January 25, 2024

Shalem Graduate Calls Out Harvard on Support for Hamas

In the weeks following the brutal Hamas attack on Israelis on October 7th, people were shocked by the virulent pro-Hamas protests that erupted at America’s most elite universities. Even more, they were shocked by those same university leaders’ timid responses. For J.J. Kimche ’19, however, that shock took on a deeply personal dimension: He shares classrooms and libraries with these Hamas supporters as a Harvard doctoral student.

Kimche, a graduate of Shalem’s third class, is currently pursuing a PhD at Harvard in modern European thought and Jewish intellectual history. The son of a family of renowned British rabbis and Jewish educators, Kimche is also himself a teacher of classic Jewish texts: In Israel, while pursuing his degree at Shalem, he taught at a prominent yeshiva for English-speaking high-school graduates, while in Cambridge he served for three years as the Orthodox educator at MIT Hillel. In addition, he is deeply involved in the global Jewish conversation, both as a student, a researcher, a writer, and now, as the host of The Podcast of Jewish Ideas, which engages notable scholars from across the English-speaking world in conversation on Jewish themes. He was therefore aware, he explained in a recent op-ed for The Wall Street Journal, of the wide range of feelings on the part of Harvard’s Jewish students toward pro-Palestinian groups on campus before October 7th.

“Some sympathize with their cause; others see them as hostile; most ignore them. By and large, we have been happy to regard members of such groups as fellow travelers on the journey of discovery,” he wrote. “But during a moment of stunning moral clarity—such as the live-streaming of masked terrorists gleefully machine-gunning Jewish families—one would expect fellow students of all political persuasions to unite in horror and condemnation.

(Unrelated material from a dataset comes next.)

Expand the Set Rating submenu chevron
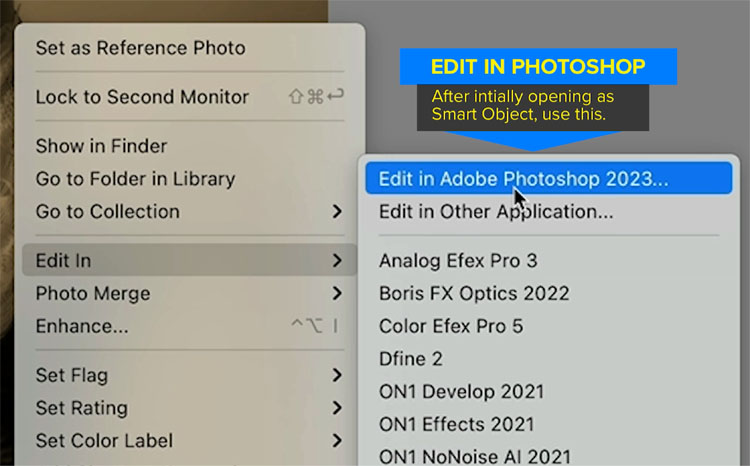The width and height of the screenshot is (750, 466). [337, 408]
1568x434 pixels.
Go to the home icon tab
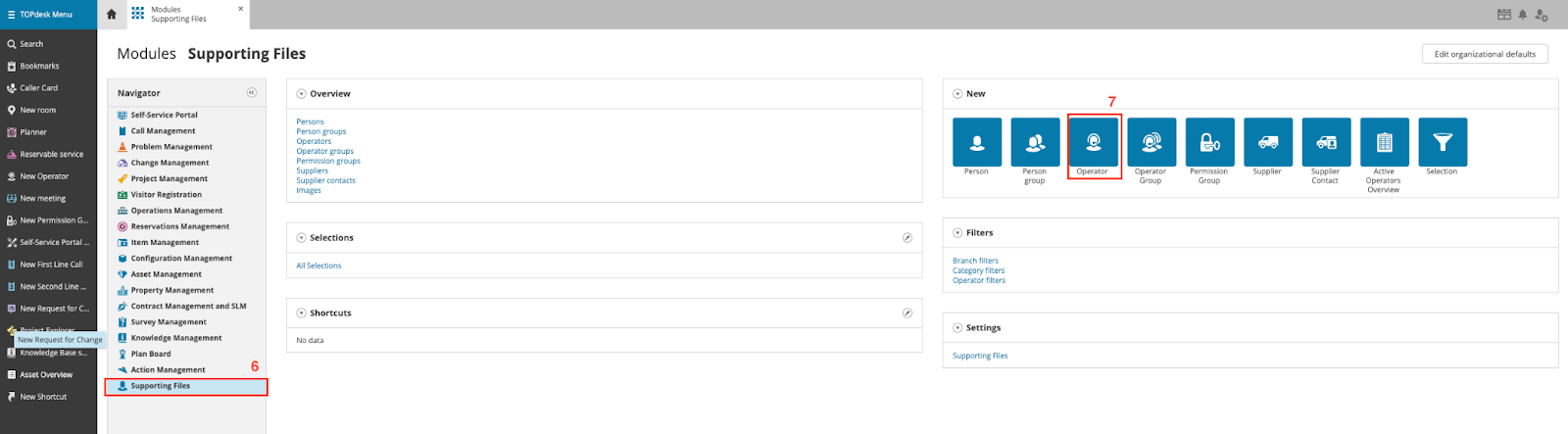[x=112, y=14]
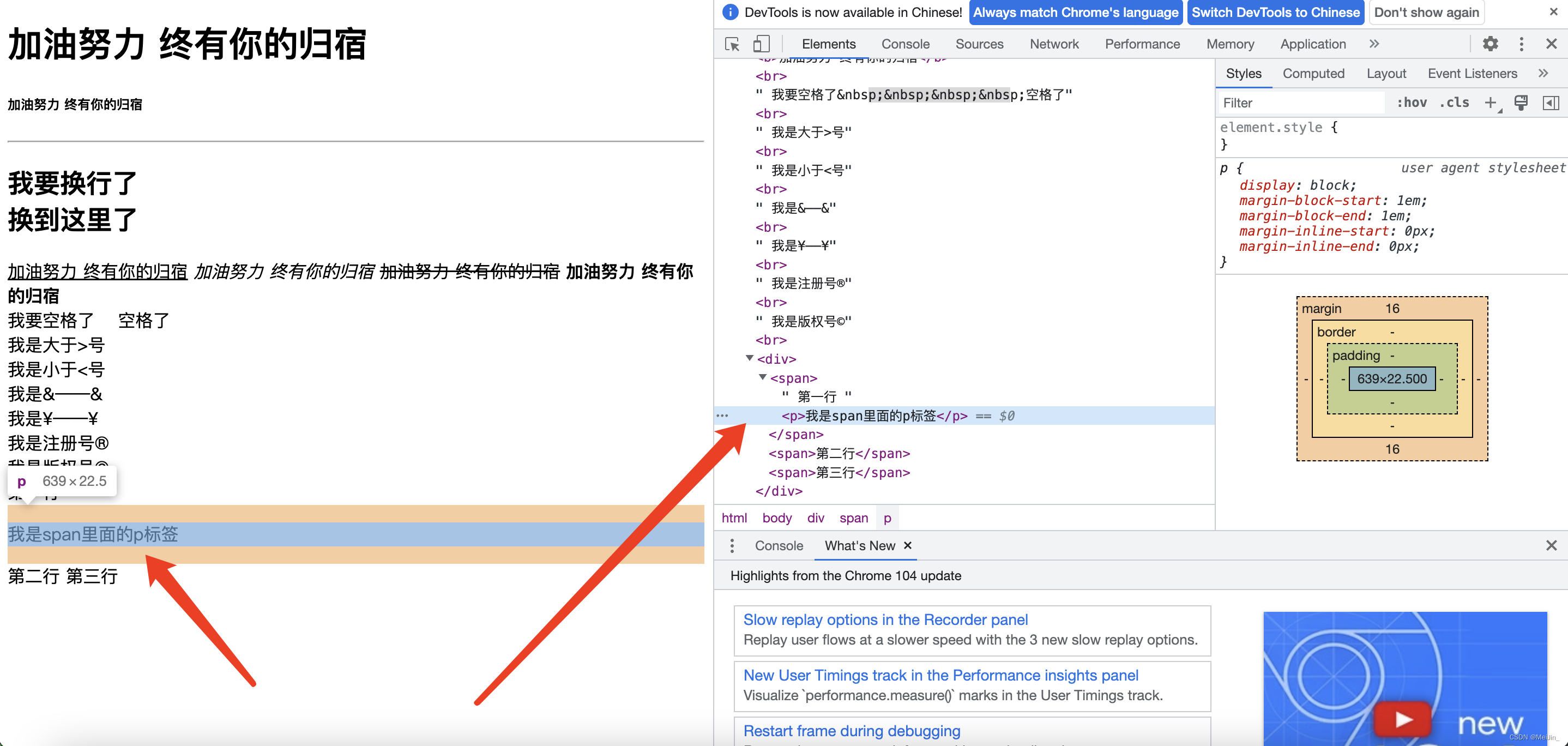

The deepest political differences can be tolerated if we all abide by a basic framework of decency.”

It was precisely that framework that was missing when, on October 8th, more than 31 student groups on Harvard’s campus reacted to the news of Hamas’ murder, torture, rape, and kidnapping of Israelis with a statement of “unwavering support for the resistance in Gaza.” So, too, was it missing from Harvard’s leaders’ subsequent statement, which only mildly criticized Hamas and made no mention of its students’ overwhelming support for their atrocities. And finally, it was glaringly absent from then-President Claudine Gay’s recent congressional testimony on antisemitism on campus, a key cause of her forced resignation last month.

For Kimche, who is the grandson of an Auschwitz survivor and student of German-Jewish history, Harvard’s failure to respond was not only cause for profound concern and disappointment. It was also the beginning of an outspoken campaign, which included both the piece in The Wall Street Journal and a forceful appearance on CNN, Fox News, and various radio shows. In each instance, he not only called out pro-Hamas supporters as the danger to Jewish students that they are, but also called on university leadership—at Harvard and elsewhere—to take action before it’s too late. Recently, his calls were amplified by the decision of a group of fellow Jewish students to file a lawsuit alleging that the university is failing to protect its Jewish students and choosing not to enforce its own policies against their harassment.

Beyond calling on Harvard’s leaders to ensure the safety of its Jewish students—which includes, he insists, an unequivocal condemnation of pro-Hamas support—Kimche also wants them to do something even more difficult: engage in self-reflection. After all, he points out, if the pro-Hamas fervor that has swept American universities reveals anything, it is an essential flaw in their education.

“The fact that someone can spend four years at Harvard University and come out shrugging his shoulders or even smiling at the murder of women and children shows that there is a deep problem at the very heart of the education he’s received,” Kimche concludes. While recognizing that academics have a long history of endorsing the most appalling ideologies and movements, he nonetheless urges Harvard and other universities to stand on the right side of Israel’s war against Hamas.

If they don’t, he warns, the “golden age” for American Jewish students at their nation’s universities will come to a bitter end.